Coluche, Patrick Sébastien, Philippe Torreton, Dieudonné, Ronald Reagan, Beppe Grillo, Olivier Minne et aujourd’hui Véronique Genest. La liste n’est évidemment pas exhaustive, mais tous ont un point commun : parti du statut de comédien, ils ont fini par s’engager dans la politique, avec plus ou moins de réussite. Parmi eux, Philippe Torreton fut élu conseiller de Paris (et par là même conseiller général) et Reagan président des Etats-Unis. Preuve s’il en est que les clowns de la rubrique people peuvent user de leur strass et paillettes pour séduire les électeurs.
Nul n’ignore ce dont le succès politique se nourrit. L’image et la notoriété sont des outils essentiels et nécessaires, même s’ils ne sont pas toujours suffisants. Mais nul salut sans avoir une image bien ancrée chez les citoyens.
Etre artiste empêcherait-il d’aspirer à une carrière politique ? Evidemment, non. Tout citoyen, quelles que soient ses aspirations et son activité peut emprunter la voie de l’engagement. Le problème, c’est évidemment quand ces comédiens se contentent d’être des comédiens avec un engagement sans autre épaisseur. Et les cas de Beppe Grillo et de Véronique Genest, chacun dans son genre, et chacun à son niveau en sont une illustration des plus fraiches.
En devenant le troisième homme des élections générales en Italie, Beppe Grillo a la position la plus convoitée de l’autre côté des Alpes : la gauche ne pouvant faire coalition avec la droite de Berlusconi, il est le seul recours possible pour obtenir une majorité. Pour autant, rien ne se fera ni avec l’un ni avec l’autre, et pour cause : le comédien a fait du poujadisme l’essence même de sa campagne, mettant dos à dos gauche et droite au son du « tous pourris », le tout avec des relents d’antisémitisme et de propagande anti-immigration. Toute ressemblance avec un certain parti de France serait purement fortuite.
Pas très loin de là, pour le moins virtuellement, la comédienne française Véronique Genest alias Julie Lescaut, est suppléante de Jonathan-Simon Sellem dans la huitième circonscription des Français de l’Etranger, regroupant notamment l’Europe du Sud Est et Israël. Invitée à décliner les motivations de sa candidature et à dévoiler quelques pans du programme et de la pensée de celui dont elle dit être un simple « porte-voix » dans l’émission « On n’est pas couché », elle abonde dans le sens de son titulaire quand celui-ci explique que « La Palestine est une fiction ». Plus grave encore, elle explique qu’elle a « l’impression qu’on dissimule un antisémitisme dans la création d’un état palestinien ». Véronique Genest, en ingénue politique, malgré une ligne idéologique un peu trop claire n’hésite pourtant pas à dire qu’elle ne fait pas de politique, qu’elle ne fait qu’une entrée, et qu’elle finira bien par en faire. A quelques semaines du scrutin. On croirait rêver.

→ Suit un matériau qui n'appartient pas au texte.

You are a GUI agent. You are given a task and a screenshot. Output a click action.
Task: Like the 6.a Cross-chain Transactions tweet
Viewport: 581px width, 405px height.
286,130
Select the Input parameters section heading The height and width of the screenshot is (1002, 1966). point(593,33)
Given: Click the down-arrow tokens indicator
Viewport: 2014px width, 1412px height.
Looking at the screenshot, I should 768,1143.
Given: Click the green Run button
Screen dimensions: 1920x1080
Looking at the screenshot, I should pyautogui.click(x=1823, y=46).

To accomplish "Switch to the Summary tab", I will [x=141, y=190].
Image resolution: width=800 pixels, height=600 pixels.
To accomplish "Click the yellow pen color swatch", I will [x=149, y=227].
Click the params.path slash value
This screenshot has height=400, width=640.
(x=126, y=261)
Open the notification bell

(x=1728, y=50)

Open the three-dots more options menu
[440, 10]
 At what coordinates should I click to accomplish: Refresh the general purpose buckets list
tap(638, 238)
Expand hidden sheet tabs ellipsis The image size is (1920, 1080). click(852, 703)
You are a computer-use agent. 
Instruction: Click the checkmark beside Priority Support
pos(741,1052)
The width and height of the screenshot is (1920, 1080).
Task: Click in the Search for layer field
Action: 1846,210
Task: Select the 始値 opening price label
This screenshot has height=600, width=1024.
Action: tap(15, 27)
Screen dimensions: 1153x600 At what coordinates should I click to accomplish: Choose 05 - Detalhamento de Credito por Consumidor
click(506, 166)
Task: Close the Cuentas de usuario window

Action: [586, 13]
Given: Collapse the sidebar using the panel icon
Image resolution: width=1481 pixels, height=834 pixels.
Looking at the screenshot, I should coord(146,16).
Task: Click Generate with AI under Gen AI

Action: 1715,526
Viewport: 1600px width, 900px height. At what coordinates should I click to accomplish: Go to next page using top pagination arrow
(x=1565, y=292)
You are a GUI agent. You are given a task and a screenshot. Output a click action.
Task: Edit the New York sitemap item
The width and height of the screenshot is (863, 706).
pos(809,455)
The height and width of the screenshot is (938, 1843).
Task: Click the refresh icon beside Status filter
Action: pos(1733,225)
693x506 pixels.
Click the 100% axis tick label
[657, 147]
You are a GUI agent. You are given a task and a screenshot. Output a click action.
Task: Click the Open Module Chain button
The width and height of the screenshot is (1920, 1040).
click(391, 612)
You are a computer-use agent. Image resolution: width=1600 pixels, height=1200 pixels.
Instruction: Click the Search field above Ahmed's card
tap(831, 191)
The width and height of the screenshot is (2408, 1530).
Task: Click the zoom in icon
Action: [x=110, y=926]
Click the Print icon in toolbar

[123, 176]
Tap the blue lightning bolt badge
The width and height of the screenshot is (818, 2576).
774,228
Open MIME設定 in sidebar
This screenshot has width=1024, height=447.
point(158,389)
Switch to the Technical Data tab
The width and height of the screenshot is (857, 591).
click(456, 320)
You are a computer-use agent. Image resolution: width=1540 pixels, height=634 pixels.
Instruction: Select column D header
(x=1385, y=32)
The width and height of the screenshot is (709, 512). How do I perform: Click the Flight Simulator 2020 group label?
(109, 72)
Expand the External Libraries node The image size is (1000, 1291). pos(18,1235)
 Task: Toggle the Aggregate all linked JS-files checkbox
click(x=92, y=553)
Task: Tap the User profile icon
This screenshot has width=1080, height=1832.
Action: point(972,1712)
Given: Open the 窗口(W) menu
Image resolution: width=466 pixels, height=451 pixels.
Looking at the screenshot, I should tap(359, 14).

Alors manipulé ou manipulateur, nos artistes ne sont décidément plus toujours très drôles quand ils décident d’utiliser leur image pour faire avancer un discours politique. Et Dieudonné avait déjà marqué la voie. Brunâtre. Un savant mélange de « bon sens populaire » et de « parler vrai » qui se veut un antidote à la langue de bois des politiques. Les deux vers de Mallarmé pourraient ici s’appliquer à leur vision politique : « Le sens précis rature / Ta vague littérature ».
Car tout ceci ne serait possible avec un peuple averti, un peuple éclairé, un peuple cultivé. Les élites politiques ont, sournoisement et avec un cynisme assumé, laissé le peuple s’abêtir pensant pouvoir les manipuler. Ils se rendent compte qu’à ce rythme, ils se sont coupés de lui et que d’autres en profitent. Les mêmes qui étaient censés le distraire. La valse macabre est engagée.
Publié sur Mediavox le 11 mars 2013.